There are also fossil species known from the Eocene of South China and the Quaternary of Australia.

The genus is named from the Greek, referring to the circular sori.

==Species==
As of January 2020, the Checklist of Ferns and Lycophytes of the World accepted the following extant species, although noting that only two to four probably belonged in the genus sensu stricto, the rest needing in future to be distributed among other genera.
- Cyclosorus angustipinnatus C.Chr. & Tardieu ex Tardieu
- Cyclosorus attenuatus Ching ex K.H.Shing
- Cyclosorus cuneatus Ching ex K.H.Shing
- Cyclosorus exindusiatus (W.H.Wagner) W.H.Wagner
- Cyclosorus interruptus (Willd.) H.Itô
- Cyclosorus jinghongensis Ching ex K.H.Shing
- Cyclosorus lenormandii (C.Chr.) Ching
- Cyclosorus molundensis (Brause) Pic. Serm.
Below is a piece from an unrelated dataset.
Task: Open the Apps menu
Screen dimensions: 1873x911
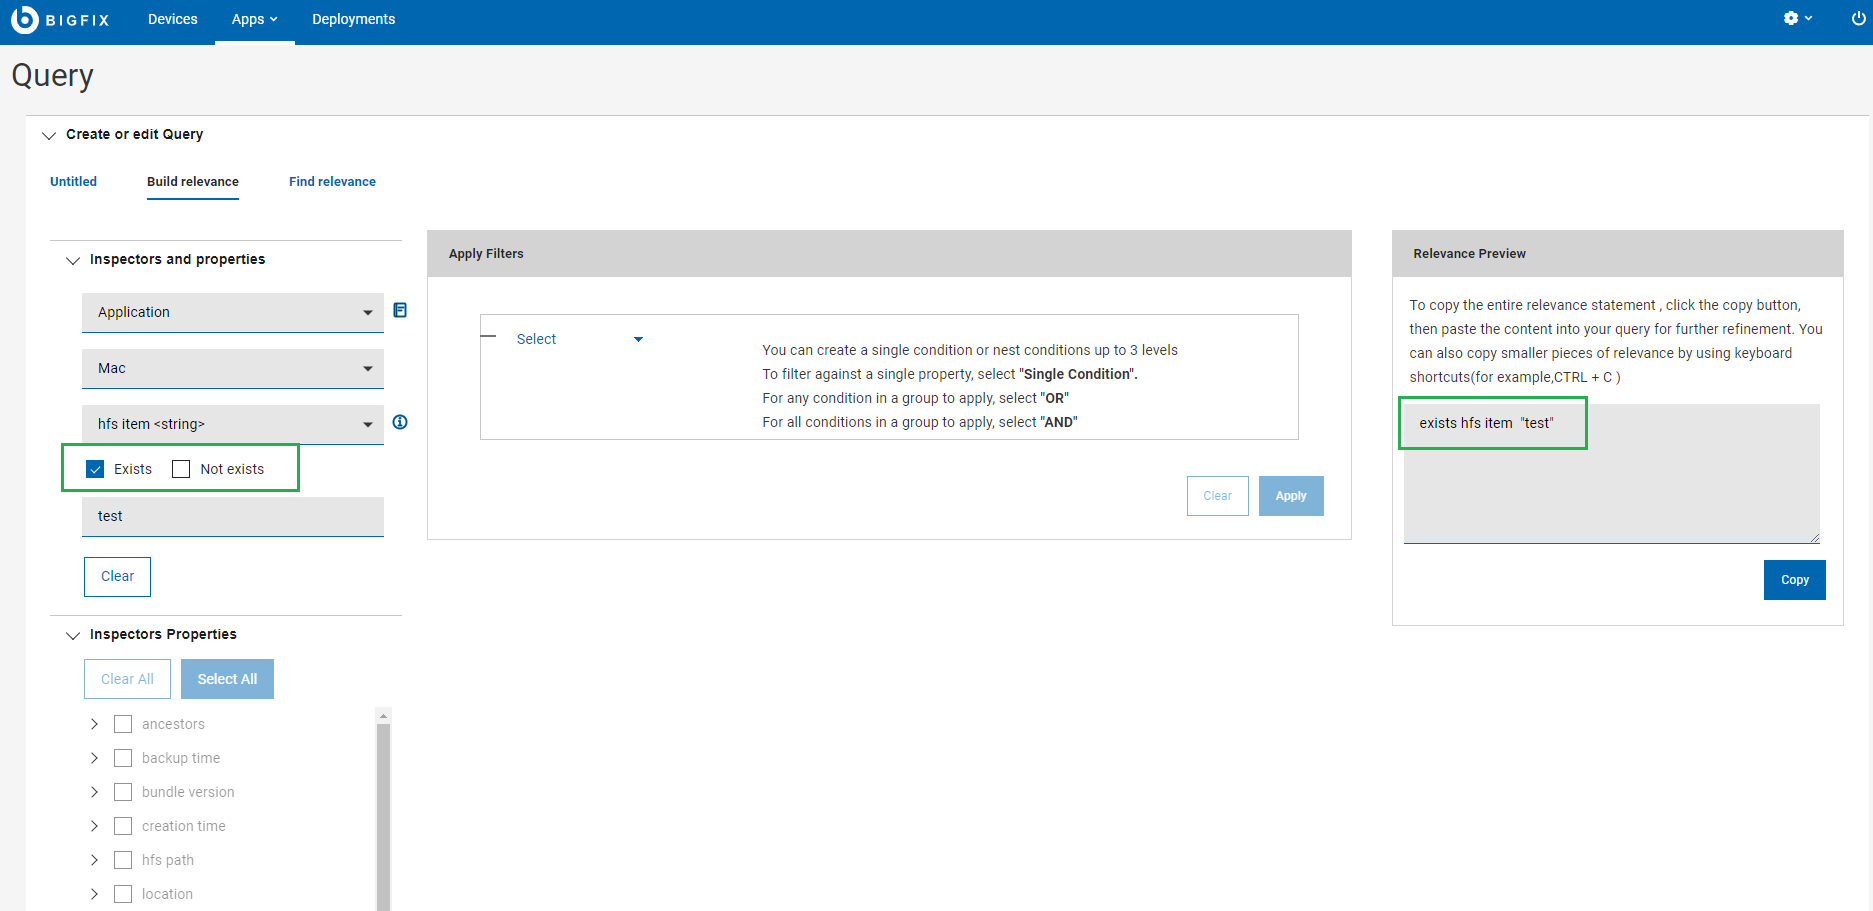Action: coord(254,19)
- Cyclosorus nanxiensis Ching ex K.H.Shing
- Cyclosorus parvifolius Ching
- Cyclosorus pygmaeus Ching & C.F.Zhang
- Cyclosorus shimenensis K.H.Shing & C.M.Zhang
- Cyclosorus striatus (Schum.) Ching
- Cyclosorus subacutus Ching
- Cyclosorus thailandicus S.Linds.
- Cyclosorus tottus (Thunb.) Pic. Serm.